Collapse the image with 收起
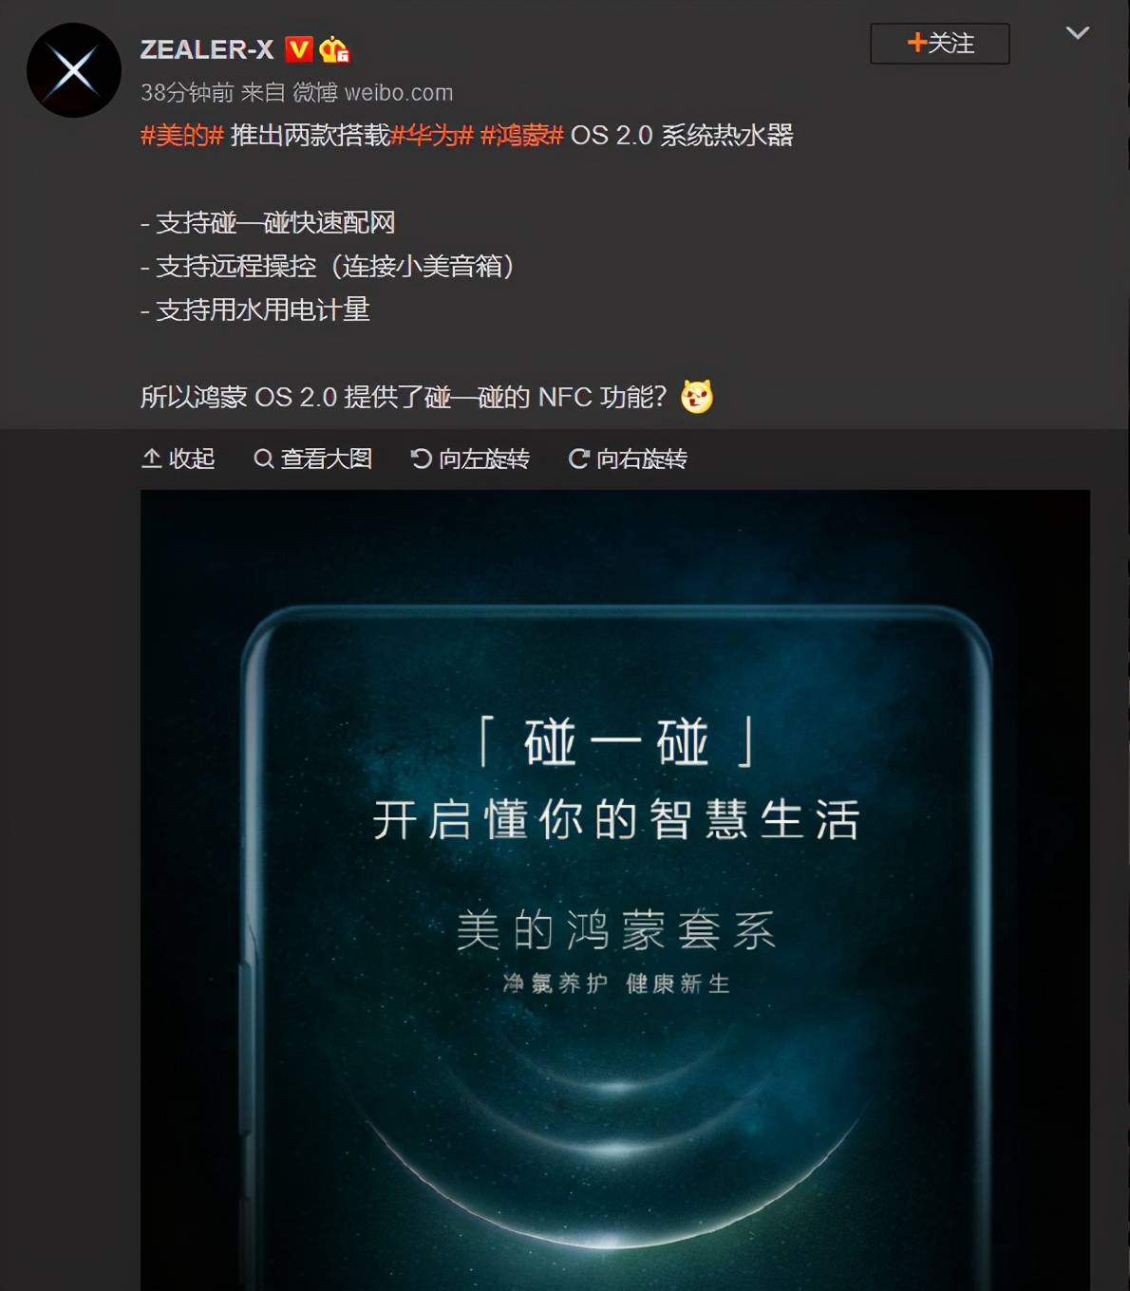Viewport: 1130px width, 1291px height. (179, 459)
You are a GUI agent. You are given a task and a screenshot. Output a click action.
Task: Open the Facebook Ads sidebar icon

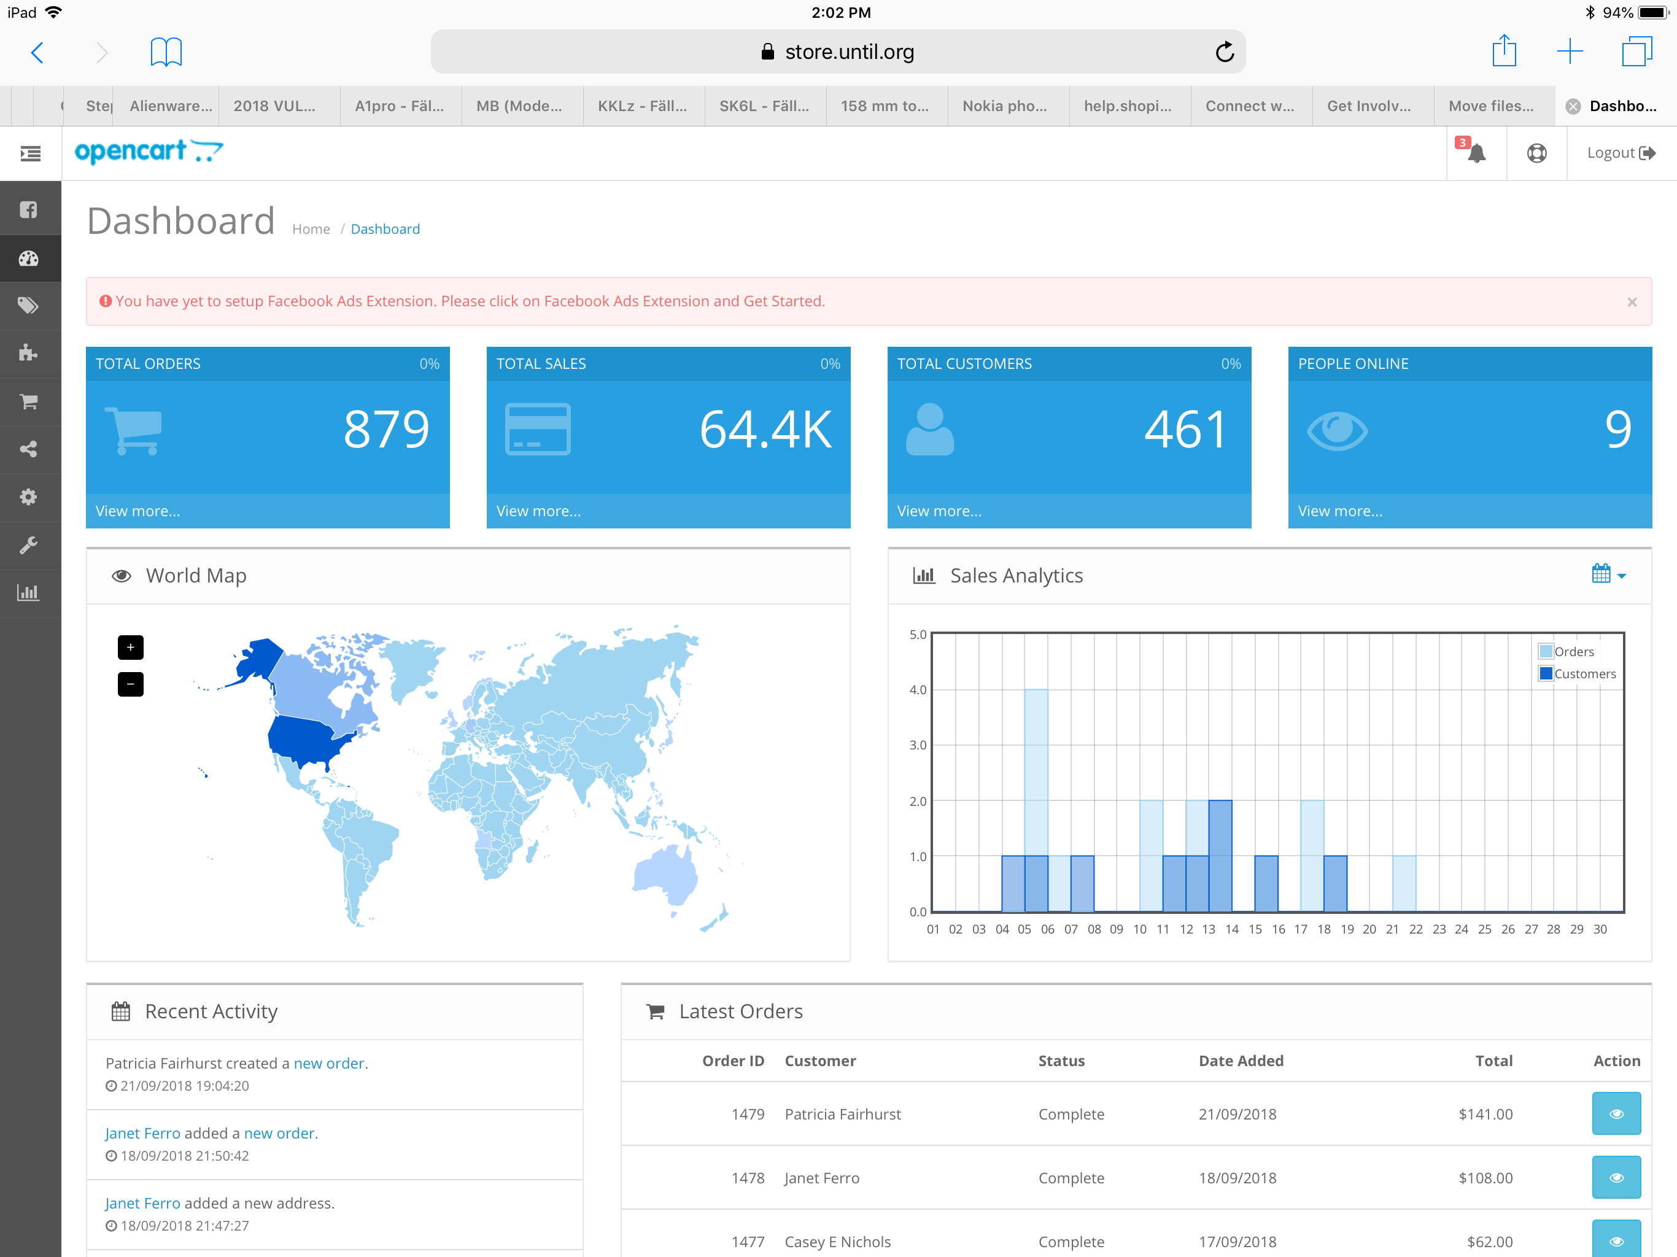tap(29, 210)
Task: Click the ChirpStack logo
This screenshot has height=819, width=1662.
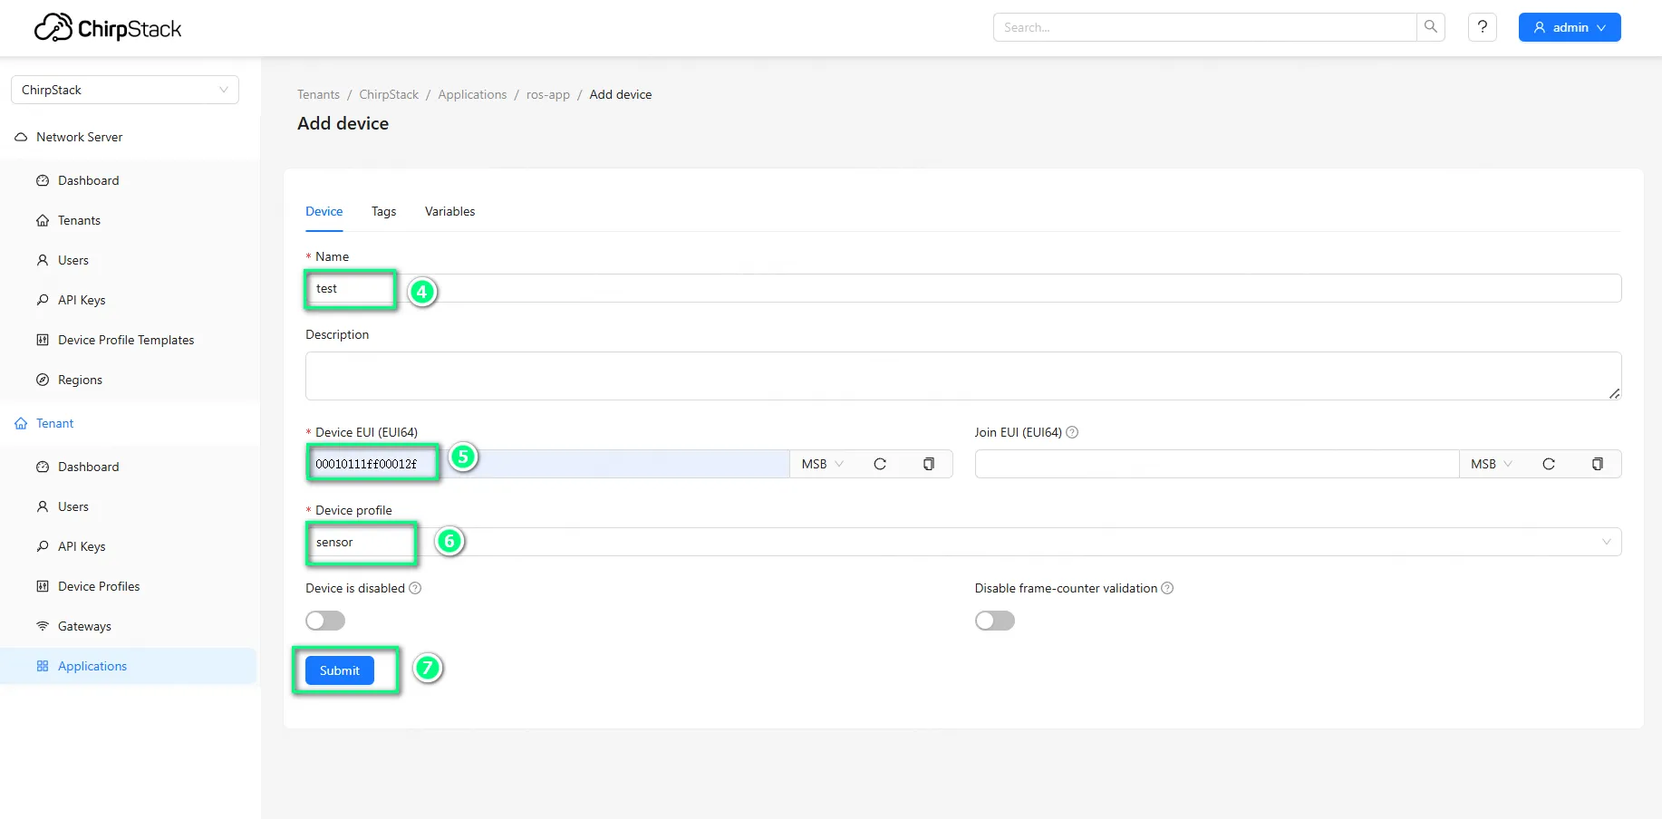Action: [108, 28]
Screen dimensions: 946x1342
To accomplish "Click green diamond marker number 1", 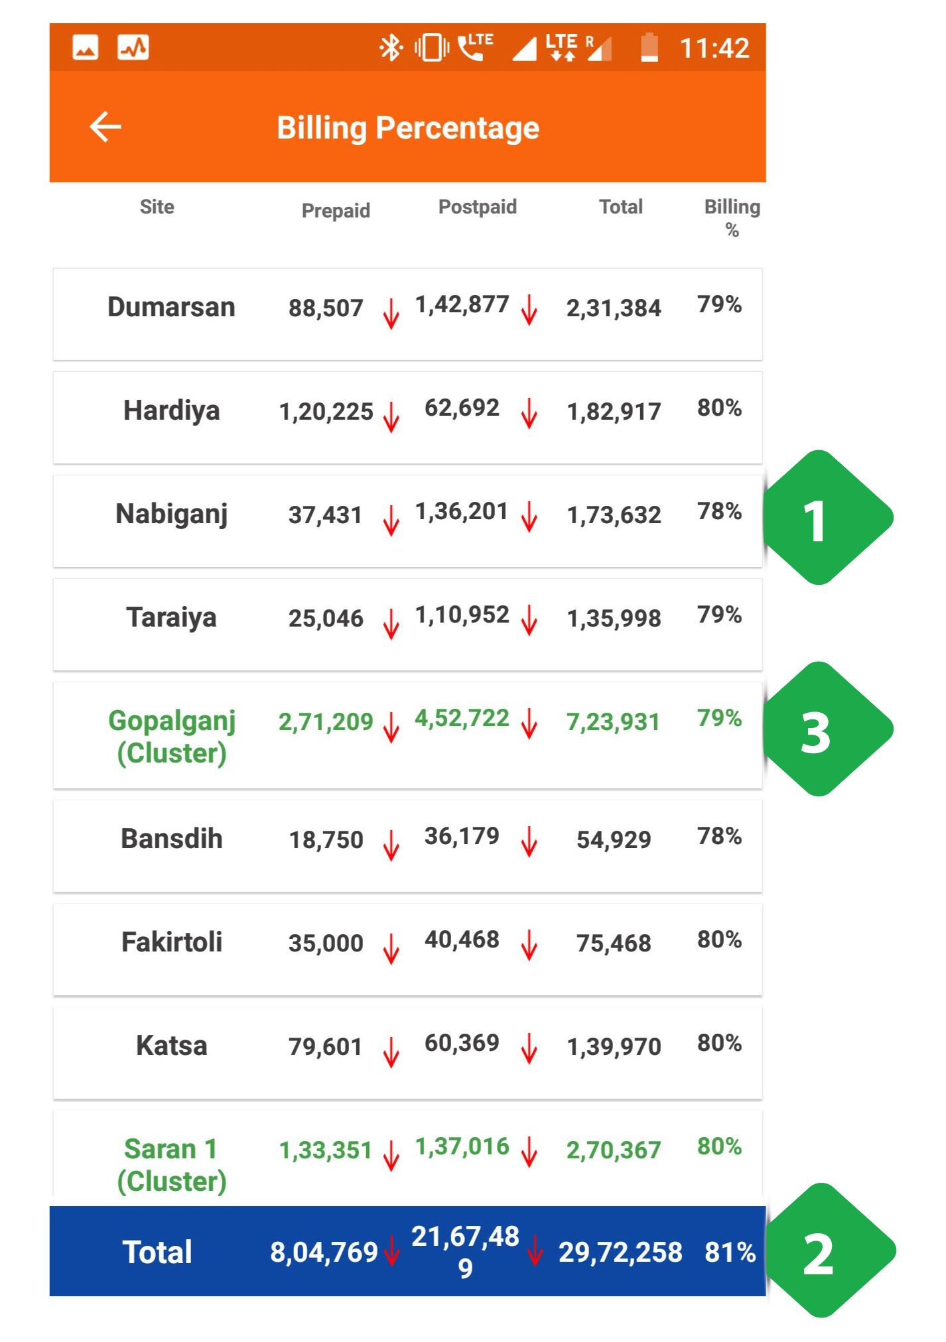I will pyautogui.click(x=826, y=517).
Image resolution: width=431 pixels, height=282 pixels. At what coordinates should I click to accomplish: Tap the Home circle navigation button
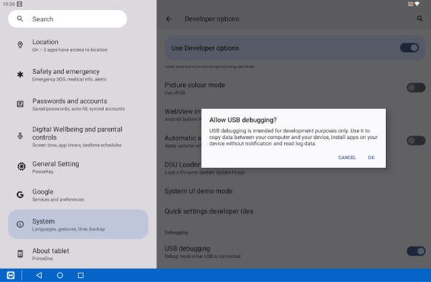coord(60,275)
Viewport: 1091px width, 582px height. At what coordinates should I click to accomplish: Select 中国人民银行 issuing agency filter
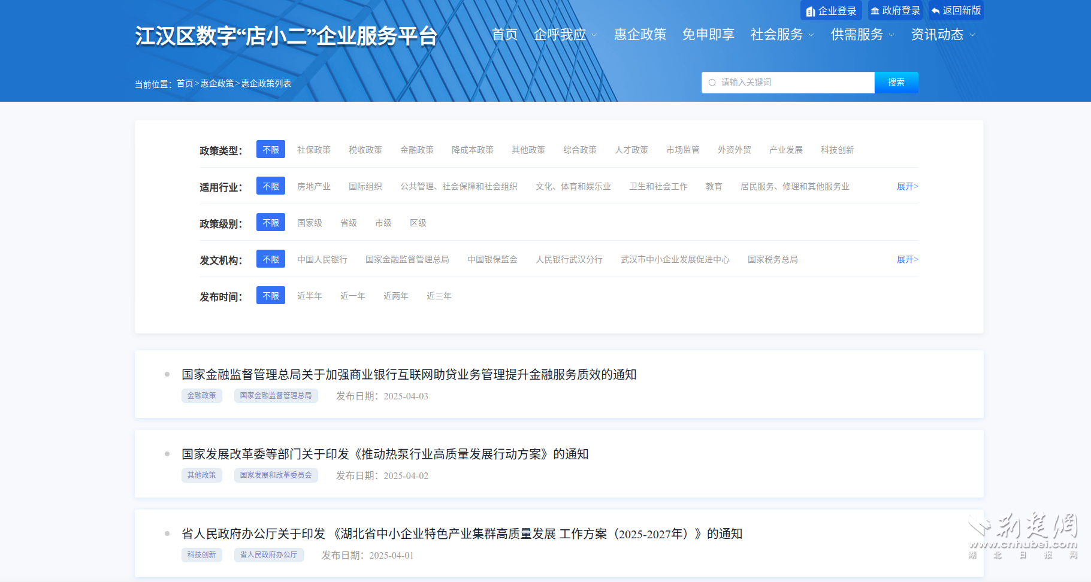point(322,259)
+===+
### Tâche courte
Mettez en CSV à deux colonnes, intitulées texte et réponse, tout ce qui va de la ligne contenant « Image resolution: width=431 » jusqu'à la fin des lignes ci-dessus, avec une rangée par texte accompagné de sa réponse. Placez chaque champ entre guillemets, remplacez les sauts de ligne par des espaces et laissez les images de côté.

### Réponse attendue
texte,réponse
"Image resolution: width=431 pixels, height=282 pixels. At what coordinates should I click to accomplish: Tap the Home circle navigation button","coord(60,275)"
"Viewport: 1091px width, 582px height. At what coordinates should I click to accomplish: Select 中国人民银行 issuing agency filter","point(322,259)"